FOR IMMEDIATE RELEASE
Contact: ECOS Executive Director Ben Grumbles, (202) 266-4929 or bgrumbles@ecos.org or
Lia Parisien, (202) 266-4931 or lparisien@ecos.org
Environmental Council of the States (ECOS)
ECOS Calls on Congress to Fully Appropriate Critical Water Infrastructure Funding
Washington, DC — Today, the leaders of 45 state and territorial environmental agencies called on Congress to restore funding for – and fully appropriate – the Clean Water and Drinking Water State Revolving Funds (SRFs). In a letter to congressional leaders, ECOS members urge federal lawmakers to “build state capacity, not diminish it,” and to support the established SRF programs by not diverting federal SRF funding to pay for other priority projects.
ECOS notes that the SRFs are two of the nation’s most successful and sustainable environmental programs. The SRFs provide affordable financial assistance for communities to build clean and safe water infrastructure to protect public health and ecosystems while promoting economic development and job creation. “States have serious concerns about proposed congressional committee actions that would significantly reduce SRF [funding] and set a troubling precedent with significant cascading consequences,” ECOS members assert in the letter. “Reductions through community project funding/congressionally directed spending erode both the short- and long-term buying power of established state infrastructure programs, which leverage federal investments and grow public-private partnerships to meet future needs.”
Testifying on September 7 before the Senate Environment & Public Works Committee, ECOS President Elizabeth Biser, Secretary of the North Carolina Department of Environmental Quality, underscored the historic level of need for water and wastewater infrastructure, which new federal infrastructure funding is helping to partially address.
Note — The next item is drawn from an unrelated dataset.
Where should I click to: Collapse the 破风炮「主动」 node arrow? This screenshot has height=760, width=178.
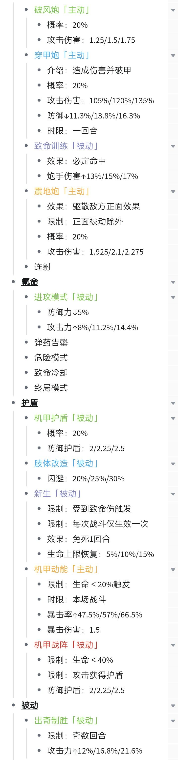(x=173, y=10)
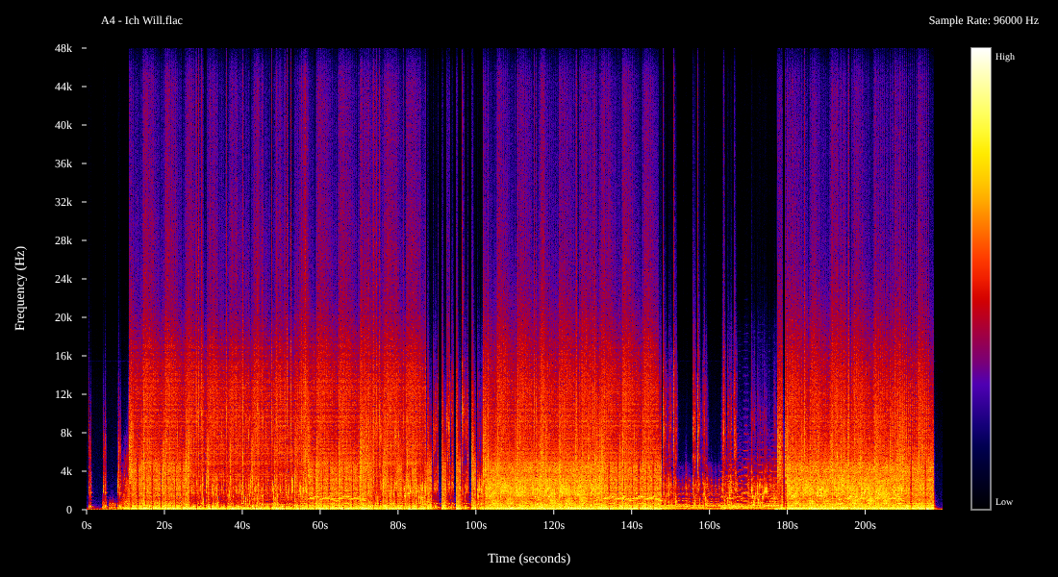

However, she encouraged lawmakers on behalf of ECOS to increase the level of funding for categorical grants to carry out delegated federal programs, and also warned of the “long-term threat” to the SRFs posed by the appropriations bill recently passed by the House and under consideration in the Senate. “The proposed cuts would be devastating to the states’ capacity to meet current and growing environmental needs and harm the state-federal partnership that is crucial to [protecting] public health and the environment throughout the country,” Biser said.
The ECOS efforts reinforce similar requests by the nation’s Governors. On September 14, Kentucky Governor Andy Beshear and South Carolina Governor Henry McMaster, Co-Chairs of the National Governors Association’s Economic Development & Revitalization Task Force, urged Congress to mitigate further SRF funding cuts. The Governors noted that while congressionally directed spending (CDS) for water projects historically have been funded through a separate appropriation, since FY 2022 CDS water projects have drawn funding away from the SRF programs, significantly reducing the annual funding states and territories receive to sustain their SRFs. Twenty-two Governors sent a similar letter that day.